─── Record set ───

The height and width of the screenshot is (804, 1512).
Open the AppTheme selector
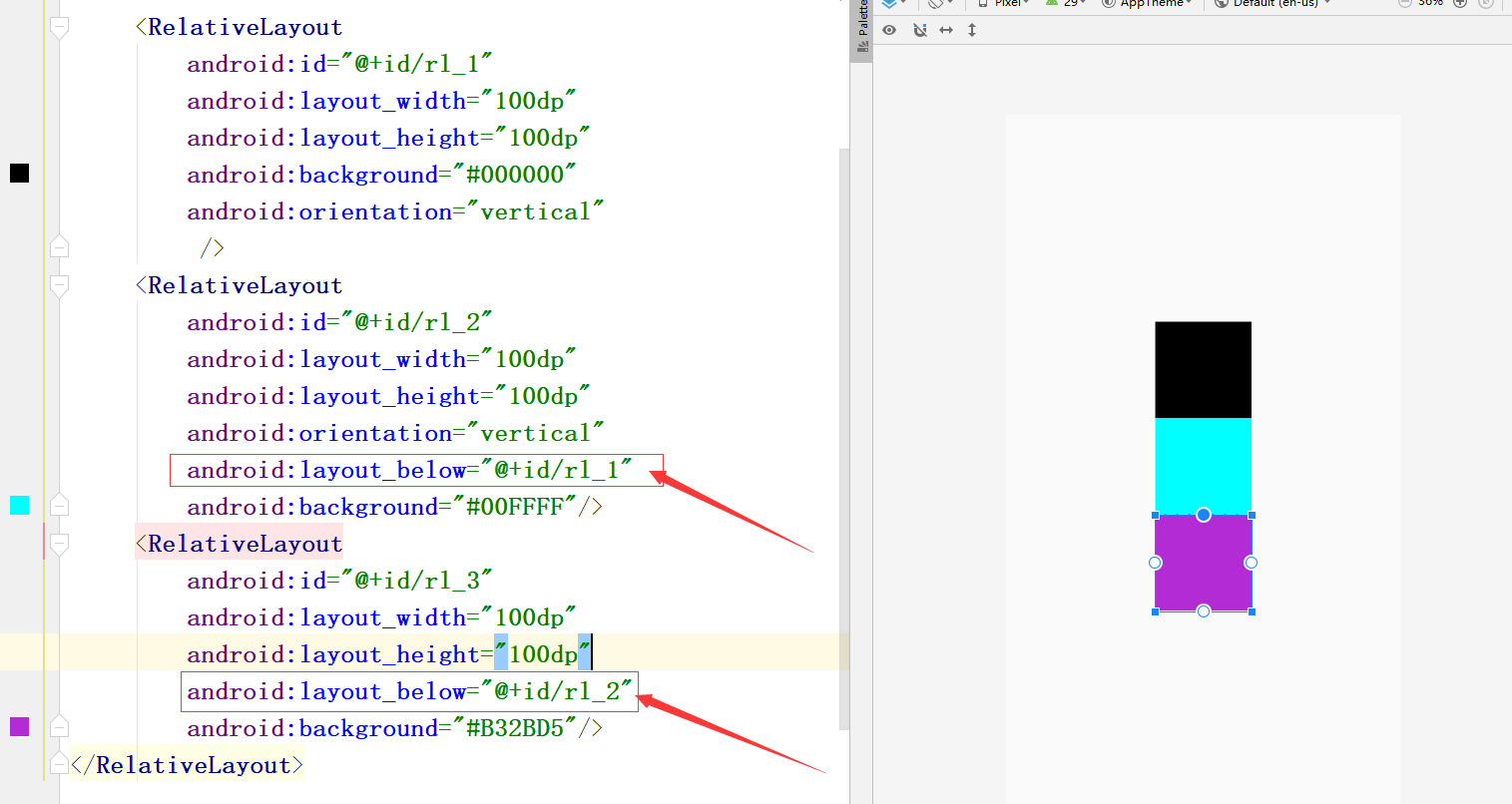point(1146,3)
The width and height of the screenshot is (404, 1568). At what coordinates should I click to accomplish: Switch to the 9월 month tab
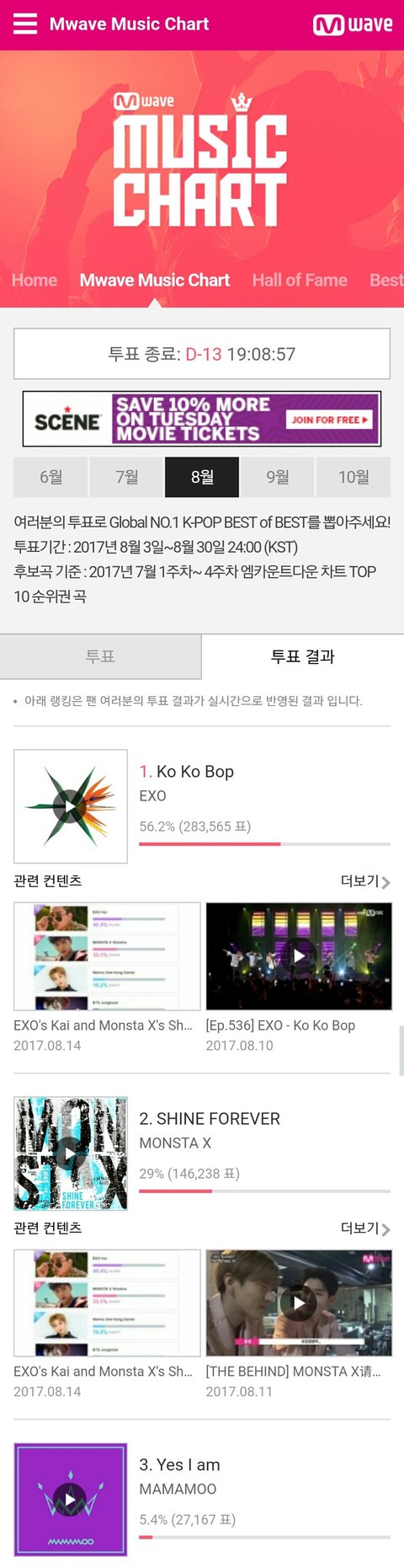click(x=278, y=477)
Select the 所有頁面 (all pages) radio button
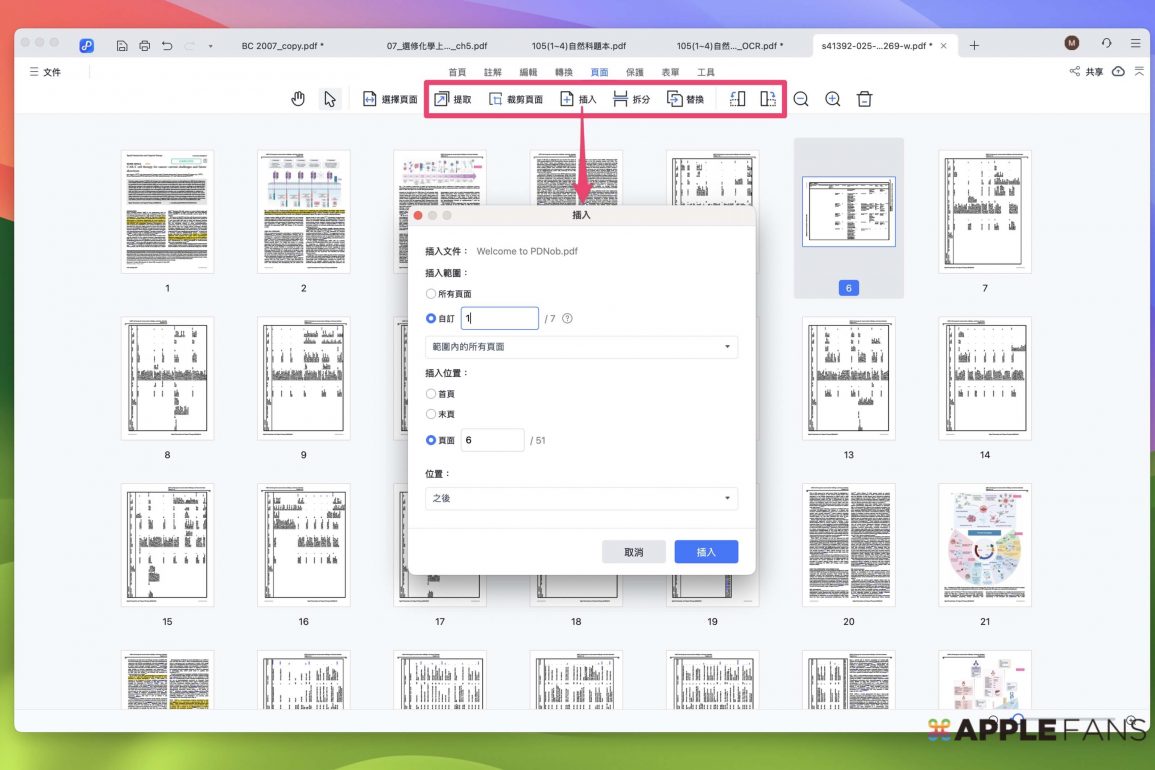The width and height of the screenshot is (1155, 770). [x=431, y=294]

───
─── Record set ───

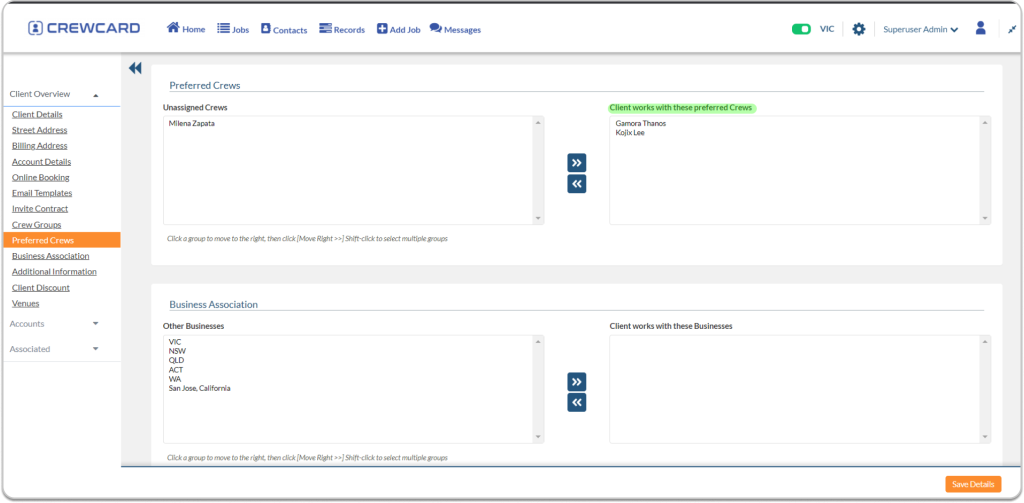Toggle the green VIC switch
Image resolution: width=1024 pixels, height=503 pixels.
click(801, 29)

───

### Exercise directions
Reproduce the part that opens with the line containing "Toggle the green VIC switch" and closes with the line containing "click(801, 29)", changing "green" to "blue" and leaving all else as it is. Omit the pictures.

### Complete answer
Toggle the blue VIC switch
Image resolution: width=1024 pixels, height=503 pixels.
click(801, 29)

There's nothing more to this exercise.